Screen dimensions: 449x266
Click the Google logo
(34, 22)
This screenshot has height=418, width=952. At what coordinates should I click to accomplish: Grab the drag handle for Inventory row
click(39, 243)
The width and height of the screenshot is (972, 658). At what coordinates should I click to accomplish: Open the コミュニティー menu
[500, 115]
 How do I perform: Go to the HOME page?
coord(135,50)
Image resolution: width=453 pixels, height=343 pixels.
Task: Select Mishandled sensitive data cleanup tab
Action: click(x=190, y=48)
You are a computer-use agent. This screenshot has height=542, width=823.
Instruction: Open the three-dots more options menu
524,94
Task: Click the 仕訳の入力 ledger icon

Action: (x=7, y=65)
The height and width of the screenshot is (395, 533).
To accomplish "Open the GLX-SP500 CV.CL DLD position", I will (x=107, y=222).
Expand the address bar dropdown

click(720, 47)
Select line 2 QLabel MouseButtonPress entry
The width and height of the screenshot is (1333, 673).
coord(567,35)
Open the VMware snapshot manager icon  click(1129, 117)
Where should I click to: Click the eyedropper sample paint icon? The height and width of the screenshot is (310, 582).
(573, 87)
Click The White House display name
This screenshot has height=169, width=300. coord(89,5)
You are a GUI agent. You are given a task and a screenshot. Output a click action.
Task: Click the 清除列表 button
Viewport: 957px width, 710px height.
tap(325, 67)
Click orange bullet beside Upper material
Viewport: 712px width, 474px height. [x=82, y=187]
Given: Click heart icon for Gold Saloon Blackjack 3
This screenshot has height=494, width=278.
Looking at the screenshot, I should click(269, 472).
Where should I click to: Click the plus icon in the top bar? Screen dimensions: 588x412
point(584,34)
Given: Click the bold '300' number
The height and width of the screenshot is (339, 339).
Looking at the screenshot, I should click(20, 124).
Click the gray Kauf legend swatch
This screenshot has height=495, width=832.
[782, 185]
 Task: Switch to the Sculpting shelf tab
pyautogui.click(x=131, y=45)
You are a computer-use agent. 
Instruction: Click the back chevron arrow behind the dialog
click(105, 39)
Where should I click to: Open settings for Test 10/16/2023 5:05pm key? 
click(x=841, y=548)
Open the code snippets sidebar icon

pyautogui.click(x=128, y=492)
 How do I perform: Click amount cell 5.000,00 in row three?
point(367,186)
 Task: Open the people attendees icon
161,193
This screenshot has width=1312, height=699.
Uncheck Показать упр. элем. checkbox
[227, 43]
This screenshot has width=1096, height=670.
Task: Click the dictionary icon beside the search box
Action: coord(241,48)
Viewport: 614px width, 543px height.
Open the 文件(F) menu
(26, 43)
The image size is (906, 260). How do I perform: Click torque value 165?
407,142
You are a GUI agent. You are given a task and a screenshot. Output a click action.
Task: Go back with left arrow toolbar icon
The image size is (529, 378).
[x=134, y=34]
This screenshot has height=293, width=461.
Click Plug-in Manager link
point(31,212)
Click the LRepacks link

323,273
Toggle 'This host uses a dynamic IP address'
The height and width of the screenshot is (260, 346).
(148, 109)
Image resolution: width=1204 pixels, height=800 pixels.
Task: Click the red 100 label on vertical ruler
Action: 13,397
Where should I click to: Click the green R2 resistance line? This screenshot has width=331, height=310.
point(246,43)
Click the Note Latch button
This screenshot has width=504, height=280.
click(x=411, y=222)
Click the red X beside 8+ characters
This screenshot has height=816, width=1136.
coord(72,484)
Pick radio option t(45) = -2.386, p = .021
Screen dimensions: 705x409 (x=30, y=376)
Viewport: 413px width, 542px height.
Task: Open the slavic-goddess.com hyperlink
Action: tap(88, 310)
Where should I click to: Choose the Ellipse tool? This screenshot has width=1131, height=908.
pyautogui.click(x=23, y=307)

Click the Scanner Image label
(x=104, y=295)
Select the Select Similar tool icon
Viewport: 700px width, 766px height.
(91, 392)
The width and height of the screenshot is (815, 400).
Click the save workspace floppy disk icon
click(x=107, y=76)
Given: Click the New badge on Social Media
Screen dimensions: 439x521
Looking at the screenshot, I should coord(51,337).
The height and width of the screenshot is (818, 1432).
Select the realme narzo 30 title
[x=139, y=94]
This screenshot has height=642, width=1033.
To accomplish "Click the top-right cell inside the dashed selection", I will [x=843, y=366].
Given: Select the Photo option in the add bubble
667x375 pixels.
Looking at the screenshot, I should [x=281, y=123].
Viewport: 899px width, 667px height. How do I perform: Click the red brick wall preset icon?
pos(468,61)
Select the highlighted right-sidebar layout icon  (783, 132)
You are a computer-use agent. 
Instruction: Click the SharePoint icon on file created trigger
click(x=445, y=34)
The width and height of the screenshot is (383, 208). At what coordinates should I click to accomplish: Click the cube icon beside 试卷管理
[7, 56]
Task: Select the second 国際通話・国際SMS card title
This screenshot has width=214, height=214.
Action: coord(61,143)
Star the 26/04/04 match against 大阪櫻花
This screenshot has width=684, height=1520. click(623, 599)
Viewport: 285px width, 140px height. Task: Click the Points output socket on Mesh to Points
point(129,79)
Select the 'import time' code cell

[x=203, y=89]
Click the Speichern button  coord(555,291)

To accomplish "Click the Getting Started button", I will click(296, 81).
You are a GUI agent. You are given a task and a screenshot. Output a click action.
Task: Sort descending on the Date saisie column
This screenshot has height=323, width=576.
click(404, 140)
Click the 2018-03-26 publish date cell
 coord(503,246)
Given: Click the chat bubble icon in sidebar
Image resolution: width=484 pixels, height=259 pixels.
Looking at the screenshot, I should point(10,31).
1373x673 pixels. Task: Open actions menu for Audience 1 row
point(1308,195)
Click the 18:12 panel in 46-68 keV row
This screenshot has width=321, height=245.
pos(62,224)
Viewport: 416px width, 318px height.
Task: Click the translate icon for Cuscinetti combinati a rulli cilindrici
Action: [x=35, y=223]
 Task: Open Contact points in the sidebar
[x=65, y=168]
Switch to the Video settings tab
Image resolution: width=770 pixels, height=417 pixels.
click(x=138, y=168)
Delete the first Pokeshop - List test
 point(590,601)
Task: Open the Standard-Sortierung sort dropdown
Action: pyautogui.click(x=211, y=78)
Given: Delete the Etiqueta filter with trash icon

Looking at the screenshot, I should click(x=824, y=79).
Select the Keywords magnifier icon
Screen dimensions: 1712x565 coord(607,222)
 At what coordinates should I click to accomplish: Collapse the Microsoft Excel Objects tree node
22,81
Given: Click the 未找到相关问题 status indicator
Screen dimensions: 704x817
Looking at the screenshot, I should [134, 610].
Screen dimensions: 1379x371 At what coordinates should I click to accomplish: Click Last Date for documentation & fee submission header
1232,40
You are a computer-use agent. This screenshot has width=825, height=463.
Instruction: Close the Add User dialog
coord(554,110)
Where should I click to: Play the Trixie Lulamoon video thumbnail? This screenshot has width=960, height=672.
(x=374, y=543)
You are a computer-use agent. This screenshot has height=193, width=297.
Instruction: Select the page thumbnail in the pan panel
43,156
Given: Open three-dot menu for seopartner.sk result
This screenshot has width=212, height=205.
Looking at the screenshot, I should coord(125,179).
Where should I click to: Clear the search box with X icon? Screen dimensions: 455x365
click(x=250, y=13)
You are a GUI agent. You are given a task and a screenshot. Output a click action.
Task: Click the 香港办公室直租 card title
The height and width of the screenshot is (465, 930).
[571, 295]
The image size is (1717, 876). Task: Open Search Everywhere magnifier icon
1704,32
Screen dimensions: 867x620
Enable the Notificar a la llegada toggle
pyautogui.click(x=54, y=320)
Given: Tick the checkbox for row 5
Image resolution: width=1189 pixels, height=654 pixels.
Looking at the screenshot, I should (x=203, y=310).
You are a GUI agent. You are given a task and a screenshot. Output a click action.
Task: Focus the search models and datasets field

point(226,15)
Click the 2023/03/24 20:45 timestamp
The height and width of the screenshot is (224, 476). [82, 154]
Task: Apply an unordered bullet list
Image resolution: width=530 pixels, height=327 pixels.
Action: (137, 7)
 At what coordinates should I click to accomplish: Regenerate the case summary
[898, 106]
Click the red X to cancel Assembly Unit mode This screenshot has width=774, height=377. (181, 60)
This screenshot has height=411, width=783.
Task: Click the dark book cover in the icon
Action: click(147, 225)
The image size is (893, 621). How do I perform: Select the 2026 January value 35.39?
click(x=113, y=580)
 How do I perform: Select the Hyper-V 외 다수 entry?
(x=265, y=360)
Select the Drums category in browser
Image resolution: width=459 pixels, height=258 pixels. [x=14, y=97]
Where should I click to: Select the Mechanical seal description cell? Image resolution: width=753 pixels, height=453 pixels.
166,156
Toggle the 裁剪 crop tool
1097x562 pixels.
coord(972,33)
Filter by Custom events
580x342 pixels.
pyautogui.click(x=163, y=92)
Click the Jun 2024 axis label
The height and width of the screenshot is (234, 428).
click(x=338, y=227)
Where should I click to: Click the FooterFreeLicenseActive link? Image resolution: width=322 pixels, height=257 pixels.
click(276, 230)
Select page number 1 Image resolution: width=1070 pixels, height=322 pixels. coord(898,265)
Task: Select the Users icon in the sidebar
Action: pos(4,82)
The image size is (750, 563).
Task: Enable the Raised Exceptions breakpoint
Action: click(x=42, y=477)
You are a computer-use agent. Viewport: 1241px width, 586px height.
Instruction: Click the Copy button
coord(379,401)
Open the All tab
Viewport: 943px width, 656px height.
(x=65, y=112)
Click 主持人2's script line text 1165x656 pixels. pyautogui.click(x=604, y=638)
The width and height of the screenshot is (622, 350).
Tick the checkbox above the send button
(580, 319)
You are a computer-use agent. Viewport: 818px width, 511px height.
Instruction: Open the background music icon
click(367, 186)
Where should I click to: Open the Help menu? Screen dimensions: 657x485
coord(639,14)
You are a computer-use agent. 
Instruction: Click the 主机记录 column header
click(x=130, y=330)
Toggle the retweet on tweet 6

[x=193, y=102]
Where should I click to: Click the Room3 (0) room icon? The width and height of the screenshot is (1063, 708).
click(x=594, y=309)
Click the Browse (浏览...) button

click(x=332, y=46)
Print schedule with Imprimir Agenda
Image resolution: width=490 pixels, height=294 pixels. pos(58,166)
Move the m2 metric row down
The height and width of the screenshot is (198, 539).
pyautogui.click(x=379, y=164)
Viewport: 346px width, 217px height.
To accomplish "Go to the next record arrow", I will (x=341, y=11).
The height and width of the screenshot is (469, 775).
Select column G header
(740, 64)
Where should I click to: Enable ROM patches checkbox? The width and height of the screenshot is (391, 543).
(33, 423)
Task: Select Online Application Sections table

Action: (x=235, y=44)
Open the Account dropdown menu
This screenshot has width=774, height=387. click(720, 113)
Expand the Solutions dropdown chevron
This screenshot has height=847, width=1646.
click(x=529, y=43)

.....

In the entries above, find each line with the word "card" and copy it.

ANSWER BOX:
Task: Select the second 国際通話・国際SMS card title
Task: Click the 香港办公室直租 card title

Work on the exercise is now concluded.